The Farrelly brothers couldn't have courted more controversy if they'd made a screwball comedy called Spaz. How could mental health lobbyists not be up in arms over a movie that tackles the sensitive subject of split personality disorder with funny voices, funny faces and the tagline ""From Gentle To Mental"?" Critics and fans, too, have been divided in the States over how much mileage is left in the brothers' trademark combo of crude, lewd gags and soft-hearted sentimentality.
At any rate, the problem doesn't lie with Jim Carrey, who couldn't have hoped for a better role for his return to comedy after The Truman Show and Man On The Moon. As Charlie, he takes the wide-eyed innocence of Truman Bur-bank to humiliating extremes, while the misanthropic Hank is an unexpectedly sophisticated caricature of macho idiocy.
Together, they're the best showcase for his physical comedy talents since The Mask. In his screen-hogging presence, most of the cast are simply bystanders, but Renée Zellweger, filling a role with Cameron Diaz's name written all over it, holds her own by being sassy rather than sappy, and Charlie's three jive-talking genius sons come to the rescue whenever the plot sags.
Whether you'll find it funny is easy to predict. If you think you're above laughing at swearing children, defecating on lawns and violence towards cows, then you're probably not even reading this review. Complaining that the humour is basic is like berating John Woo for having too many shootouts. But beyond the obvious sight gags, there's an undercurrent of sharp one-liners and clever character humour, referencing the likes of Airplane!, Richard Pryor and classic Steve Martin.

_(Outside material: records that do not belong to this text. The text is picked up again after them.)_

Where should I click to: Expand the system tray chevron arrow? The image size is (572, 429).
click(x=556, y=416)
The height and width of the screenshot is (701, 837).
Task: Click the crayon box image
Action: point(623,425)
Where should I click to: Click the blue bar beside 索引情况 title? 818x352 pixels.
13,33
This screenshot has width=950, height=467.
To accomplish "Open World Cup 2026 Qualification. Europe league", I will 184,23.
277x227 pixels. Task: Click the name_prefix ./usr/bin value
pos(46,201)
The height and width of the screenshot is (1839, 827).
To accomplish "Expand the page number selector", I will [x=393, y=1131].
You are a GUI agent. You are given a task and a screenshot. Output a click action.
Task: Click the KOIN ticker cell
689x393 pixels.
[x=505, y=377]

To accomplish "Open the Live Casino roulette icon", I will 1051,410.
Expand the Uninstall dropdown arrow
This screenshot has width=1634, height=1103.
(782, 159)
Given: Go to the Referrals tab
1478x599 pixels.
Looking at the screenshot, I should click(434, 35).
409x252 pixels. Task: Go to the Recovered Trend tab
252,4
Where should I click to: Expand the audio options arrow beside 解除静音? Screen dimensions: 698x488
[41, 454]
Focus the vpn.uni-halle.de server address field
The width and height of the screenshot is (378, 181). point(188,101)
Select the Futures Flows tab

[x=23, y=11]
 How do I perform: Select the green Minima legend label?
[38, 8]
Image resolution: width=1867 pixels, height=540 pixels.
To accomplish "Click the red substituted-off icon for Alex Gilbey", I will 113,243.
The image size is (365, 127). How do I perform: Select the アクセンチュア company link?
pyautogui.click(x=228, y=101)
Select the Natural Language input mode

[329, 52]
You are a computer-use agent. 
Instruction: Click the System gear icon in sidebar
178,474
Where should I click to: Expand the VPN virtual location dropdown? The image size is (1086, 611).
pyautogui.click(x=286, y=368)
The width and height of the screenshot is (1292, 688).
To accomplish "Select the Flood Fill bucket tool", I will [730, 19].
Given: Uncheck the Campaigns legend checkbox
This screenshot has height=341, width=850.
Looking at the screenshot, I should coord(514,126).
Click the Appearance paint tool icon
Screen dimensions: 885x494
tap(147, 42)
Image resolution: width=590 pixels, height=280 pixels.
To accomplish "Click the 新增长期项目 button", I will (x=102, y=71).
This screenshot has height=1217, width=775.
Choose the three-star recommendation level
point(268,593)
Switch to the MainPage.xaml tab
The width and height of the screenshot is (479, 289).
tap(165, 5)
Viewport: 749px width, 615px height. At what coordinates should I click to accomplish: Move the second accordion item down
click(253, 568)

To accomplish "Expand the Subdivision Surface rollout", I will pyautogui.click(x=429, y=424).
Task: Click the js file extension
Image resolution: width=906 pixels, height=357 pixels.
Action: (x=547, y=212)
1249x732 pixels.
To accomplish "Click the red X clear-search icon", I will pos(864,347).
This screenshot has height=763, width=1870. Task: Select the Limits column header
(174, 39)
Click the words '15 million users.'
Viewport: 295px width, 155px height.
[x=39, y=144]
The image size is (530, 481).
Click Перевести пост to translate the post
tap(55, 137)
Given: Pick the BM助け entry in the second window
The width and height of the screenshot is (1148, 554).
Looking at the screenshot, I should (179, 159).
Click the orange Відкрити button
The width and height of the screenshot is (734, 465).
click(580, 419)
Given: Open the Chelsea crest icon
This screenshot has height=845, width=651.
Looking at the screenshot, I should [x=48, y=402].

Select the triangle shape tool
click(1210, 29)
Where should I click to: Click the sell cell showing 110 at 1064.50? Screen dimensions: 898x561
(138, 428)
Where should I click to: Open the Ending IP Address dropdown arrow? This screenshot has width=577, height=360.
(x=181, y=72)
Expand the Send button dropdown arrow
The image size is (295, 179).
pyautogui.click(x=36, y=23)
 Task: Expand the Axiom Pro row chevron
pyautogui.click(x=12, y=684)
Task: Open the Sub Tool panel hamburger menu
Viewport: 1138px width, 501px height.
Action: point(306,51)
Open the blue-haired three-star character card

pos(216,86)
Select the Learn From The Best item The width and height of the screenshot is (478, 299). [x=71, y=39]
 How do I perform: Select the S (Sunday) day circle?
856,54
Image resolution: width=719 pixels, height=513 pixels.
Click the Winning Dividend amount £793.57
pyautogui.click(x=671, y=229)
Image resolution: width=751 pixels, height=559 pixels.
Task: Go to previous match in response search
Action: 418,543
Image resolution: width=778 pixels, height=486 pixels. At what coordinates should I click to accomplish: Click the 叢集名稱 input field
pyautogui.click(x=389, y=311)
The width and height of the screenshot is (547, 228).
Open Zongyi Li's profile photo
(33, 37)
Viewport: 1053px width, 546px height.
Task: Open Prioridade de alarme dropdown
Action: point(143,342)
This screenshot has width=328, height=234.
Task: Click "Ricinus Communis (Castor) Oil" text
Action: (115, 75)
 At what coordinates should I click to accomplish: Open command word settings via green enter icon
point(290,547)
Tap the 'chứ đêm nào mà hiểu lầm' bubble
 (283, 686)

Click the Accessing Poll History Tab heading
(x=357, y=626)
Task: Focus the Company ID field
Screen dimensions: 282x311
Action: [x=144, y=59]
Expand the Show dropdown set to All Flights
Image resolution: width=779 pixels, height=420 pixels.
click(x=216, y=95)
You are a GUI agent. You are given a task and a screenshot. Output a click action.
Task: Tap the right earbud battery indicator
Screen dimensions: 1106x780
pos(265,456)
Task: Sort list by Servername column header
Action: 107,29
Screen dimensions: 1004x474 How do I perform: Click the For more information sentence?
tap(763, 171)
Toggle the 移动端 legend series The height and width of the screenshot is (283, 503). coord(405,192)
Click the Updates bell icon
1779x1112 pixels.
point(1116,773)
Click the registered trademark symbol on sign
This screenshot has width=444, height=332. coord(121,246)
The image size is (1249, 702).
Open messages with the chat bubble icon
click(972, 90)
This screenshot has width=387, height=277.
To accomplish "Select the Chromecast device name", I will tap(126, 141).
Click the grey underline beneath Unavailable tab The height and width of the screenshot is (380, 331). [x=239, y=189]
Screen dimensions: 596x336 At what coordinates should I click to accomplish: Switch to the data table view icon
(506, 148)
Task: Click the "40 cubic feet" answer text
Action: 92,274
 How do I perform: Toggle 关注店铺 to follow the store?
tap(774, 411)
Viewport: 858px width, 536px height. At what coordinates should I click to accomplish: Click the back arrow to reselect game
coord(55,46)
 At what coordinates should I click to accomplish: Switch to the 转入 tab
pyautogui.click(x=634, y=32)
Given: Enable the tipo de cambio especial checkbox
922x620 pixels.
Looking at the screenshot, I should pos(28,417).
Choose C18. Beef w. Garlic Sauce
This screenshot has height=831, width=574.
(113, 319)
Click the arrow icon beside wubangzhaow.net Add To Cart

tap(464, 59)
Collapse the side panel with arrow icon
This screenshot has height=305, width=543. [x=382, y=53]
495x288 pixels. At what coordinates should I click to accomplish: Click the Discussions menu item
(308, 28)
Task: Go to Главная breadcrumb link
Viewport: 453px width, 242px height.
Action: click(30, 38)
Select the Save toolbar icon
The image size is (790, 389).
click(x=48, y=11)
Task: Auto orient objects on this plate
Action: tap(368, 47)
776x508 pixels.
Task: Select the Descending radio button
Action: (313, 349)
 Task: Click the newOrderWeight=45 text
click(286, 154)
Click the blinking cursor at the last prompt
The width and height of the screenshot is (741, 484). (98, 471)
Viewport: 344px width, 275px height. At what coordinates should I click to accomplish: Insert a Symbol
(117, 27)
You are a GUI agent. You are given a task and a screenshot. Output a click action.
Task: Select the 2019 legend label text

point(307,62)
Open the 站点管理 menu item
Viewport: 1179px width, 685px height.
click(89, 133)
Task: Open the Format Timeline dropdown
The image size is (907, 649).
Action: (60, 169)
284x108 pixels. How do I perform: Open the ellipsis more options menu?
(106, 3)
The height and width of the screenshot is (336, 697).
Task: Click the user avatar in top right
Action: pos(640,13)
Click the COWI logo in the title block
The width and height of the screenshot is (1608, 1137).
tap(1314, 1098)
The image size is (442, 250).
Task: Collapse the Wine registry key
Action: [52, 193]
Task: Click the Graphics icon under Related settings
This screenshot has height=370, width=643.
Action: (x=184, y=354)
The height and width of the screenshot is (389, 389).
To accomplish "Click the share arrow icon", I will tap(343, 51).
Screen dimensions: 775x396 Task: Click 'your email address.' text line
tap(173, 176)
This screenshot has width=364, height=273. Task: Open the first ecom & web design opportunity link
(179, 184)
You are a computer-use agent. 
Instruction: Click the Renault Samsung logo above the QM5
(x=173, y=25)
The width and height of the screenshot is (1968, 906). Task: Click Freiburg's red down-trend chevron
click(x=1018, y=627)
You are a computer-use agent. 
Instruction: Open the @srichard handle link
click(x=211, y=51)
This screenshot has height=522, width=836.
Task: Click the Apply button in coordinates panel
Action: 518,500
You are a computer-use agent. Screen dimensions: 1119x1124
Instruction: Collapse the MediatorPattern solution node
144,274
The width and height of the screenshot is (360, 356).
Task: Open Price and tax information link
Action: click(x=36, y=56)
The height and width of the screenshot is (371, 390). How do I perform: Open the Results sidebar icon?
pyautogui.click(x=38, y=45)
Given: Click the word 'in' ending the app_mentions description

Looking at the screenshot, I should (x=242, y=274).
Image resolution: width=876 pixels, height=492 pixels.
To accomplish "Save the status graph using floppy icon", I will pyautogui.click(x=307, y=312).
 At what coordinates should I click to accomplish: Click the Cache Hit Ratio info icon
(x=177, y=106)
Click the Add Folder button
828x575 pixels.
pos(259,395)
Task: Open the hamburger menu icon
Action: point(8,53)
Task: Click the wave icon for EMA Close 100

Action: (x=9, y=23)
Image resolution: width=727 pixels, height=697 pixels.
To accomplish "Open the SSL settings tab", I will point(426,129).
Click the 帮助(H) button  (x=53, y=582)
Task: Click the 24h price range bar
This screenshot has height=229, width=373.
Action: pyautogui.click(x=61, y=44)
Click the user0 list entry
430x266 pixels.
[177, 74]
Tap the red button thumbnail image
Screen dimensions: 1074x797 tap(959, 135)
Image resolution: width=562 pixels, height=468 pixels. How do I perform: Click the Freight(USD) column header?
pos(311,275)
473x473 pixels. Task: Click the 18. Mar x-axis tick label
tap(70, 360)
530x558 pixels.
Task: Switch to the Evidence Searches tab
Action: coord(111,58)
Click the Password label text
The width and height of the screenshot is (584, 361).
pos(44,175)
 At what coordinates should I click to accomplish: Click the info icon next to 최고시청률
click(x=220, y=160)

What keeps Me, Myself&Irene from attaining the heights (or is that lows?) of There's Something About Mary is the sense that, having concocted such a brilliant comic concept, the Farrellys don't quite know what to do with it. Their solution (as in Dumb And Dumber) is to cobble together a hokey crime plot with some cut-out bad guys, which was obviously such an afterthought that they haven't even bothered to explain exactly why Irene's ex wants her dead.
There's something to be said for this being the last time that either the Farrellys or Carrey tread such familiar ground, but a comedy with this much technical panache and sheer frequency of belly-laughs is not the work of talents on the wane. And where else could you find pathos and character development comfortably sharing a screen with a shot of a man with a chicken up his arse?